» **TASK DESCRIPTION**: Please copy out every one of the items below, substituting "Dismiss button" for "Cancel button" and leaving everything else unchanged.

Entries for locating words and elements:

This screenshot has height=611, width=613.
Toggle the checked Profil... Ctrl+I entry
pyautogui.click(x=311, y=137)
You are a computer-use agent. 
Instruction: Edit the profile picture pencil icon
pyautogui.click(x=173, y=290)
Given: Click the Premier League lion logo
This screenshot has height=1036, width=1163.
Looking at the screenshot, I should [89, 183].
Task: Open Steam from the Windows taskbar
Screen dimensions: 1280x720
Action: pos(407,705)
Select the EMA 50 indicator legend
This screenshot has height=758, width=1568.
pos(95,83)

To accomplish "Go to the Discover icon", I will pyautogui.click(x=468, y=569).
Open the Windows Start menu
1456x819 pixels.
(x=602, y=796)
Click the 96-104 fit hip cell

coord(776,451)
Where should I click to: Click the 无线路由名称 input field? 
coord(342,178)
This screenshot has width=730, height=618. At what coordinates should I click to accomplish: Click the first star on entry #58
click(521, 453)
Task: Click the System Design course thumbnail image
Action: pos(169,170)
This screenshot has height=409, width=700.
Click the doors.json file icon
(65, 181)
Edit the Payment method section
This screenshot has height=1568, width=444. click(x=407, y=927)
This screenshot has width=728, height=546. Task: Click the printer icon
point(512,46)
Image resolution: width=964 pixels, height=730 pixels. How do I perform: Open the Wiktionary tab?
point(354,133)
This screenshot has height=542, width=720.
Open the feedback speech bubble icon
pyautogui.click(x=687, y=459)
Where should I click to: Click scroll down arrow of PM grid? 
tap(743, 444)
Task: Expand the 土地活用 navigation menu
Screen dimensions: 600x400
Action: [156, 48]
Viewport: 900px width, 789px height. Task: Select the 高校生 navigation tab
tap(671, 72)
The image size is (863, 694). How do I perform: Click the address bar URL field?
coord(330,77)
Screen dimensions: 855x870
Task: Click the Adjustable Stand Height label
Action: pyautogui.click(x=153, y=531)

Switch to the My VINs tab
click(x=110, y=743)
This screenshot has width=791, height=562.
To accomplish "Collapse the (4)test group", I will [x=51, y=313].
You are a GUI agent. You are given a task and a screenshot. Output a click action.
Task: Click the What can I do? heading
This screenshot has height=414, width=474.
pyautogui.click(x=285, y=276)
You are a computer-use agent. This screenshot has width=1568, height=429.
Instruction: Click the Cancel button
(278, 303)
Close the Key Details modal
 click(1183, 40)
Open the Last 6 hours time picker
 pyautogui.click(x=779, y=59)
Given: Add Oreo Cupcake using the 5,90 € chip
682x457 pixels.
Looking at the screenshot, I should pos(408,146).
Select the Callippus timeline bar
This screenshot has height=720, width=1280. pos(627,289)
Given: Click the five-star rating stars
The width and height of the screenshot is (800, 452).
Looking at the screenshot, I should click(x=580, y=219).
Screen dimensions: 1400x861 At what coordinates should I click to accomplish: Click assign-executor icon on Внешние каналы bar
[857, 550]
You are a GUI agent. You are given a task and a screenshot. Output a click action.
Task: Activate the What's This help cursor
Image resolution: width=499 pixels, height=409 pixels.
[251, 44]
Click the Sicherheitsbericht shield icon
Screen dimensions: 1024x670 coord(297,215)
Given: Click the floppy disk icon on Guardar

» **SOLUTION**:
This screenshot has height=611, width=613.
Toggle the checked Profil... Ctrl+I entry
pyautogui.click(x=311, y=137)
You are a computer-use agent. 
Instruction: Edit the profile picture pencil icon
pyautogui.click(x=173, y=290)
Given: Click the Premier League lion logo
This screenshot has height=1036, width=1163.
Looking at the screenshot, I should [89, 183].
Task: Open Steam from the Windows taskbar
Screen dimensions: 1280x720
Action: pos(407,705)
Select the EMA 50 indicator legend
This screenshot has height=758, width=1568.
pos(95,83)

To accomplish "Go to the Discover icon", I will pyautogui.click(x=468, y=569).
Open the Windows Start menu
1456x819 pixels.
(x=602, y=796)
Click the 96-104 fit hip cell

coord(776,451)
Where should I click to: Click the 无线路由名称 input field? 
coord(342,178)
This screenshot has width=730, height=618. At what coordinates should I click to accomplish: Click the first star on entry #58
click(521, 453)
Task: Click the System Design course thumbnail image
Action: pos(169,170)
This screenshot has height=409, width=700.
Click the doors.json file icon
(65, 181)
Edit the Payment method section
This screenshot has height=1568, width=444. click(x=407, y=927)
This screenshot has width=728, height=546. Task: Click the printer icon
point(512,46)
Image resolution: width=964 pixels, height=730 pixels. How do I perform: Open the Wiktionary tab?
point(354,133)
This screenshot has height=542, width=720.
Open the feedback speech bubble icon
pyautogui.click(x=687, y=459)
Where should I click to: Click scroll down arrow of PM grid? 
tap(743, 444)
Task: Expand the 土地活用 navigation menu
Screen dimensions: 600x400
Action: [156, 48]
Viewport: 900px width, 789px height. Task: Select the 高校生 navigation tab
tap(671, 72)
The image size is (863, 694). How do I perform: Click the address bar URL field?
coord(330,77)
Screen dimensions: 855x870
Task: Click the Adjustable Stand Height label
Action: pyautogui.click(x=153, y=531)

Switch to the My VINs tab
click(x=110, y=743)
This screenshot has width=791, height=562.
To accomplish "Collapse the (4)test group", I will [x=51, y=313].
You are a GUI agent. You are given a task and a screenshot. Output a click action.
Task: Click the What can I do? heading
This screenshot has height=414, width=474.
pyautogui.click(x=285, y=276)
You are a computer-use agent. This screenshot has width=1568, height=429.
Instruction: Click the Dismiss button
(278, 303)
Close the Key Details modal
 click(1183, 40)
Open the Last 6 hours time picker
 pyautogui.click(x=779, y=59)
Given: Add Oreo Cupcake using the 5,90 € chip
682x457 pixels.
Looking at the screenshot, I should pos(408,146).
Select the Callippus timeline bar
This screenshot has height=720, width=1280. pos(627,289)
Given: Click the five-star rating stars
The width and height of the screenshot is (800, 452).
Looking at the screenshot, I should click(x=580, y=219).
Screen dimensions: 1400x861 At what coordinates should I click to accomplish: Click assign-executor icon on Внешние каналы bar
[857, 550]
You are a GUI agent. You are given a task and a screenshot. Output a click action.
Task: Activate the What's This help cursor
Image resolution: width=499 pixels, height=409 pixels.
[251, 44]
Click the Sicherheitsbericht shield icon
Screen dimensions: 1024x670 coord(297,215)
Given: Click the floppy disk icon on Guardar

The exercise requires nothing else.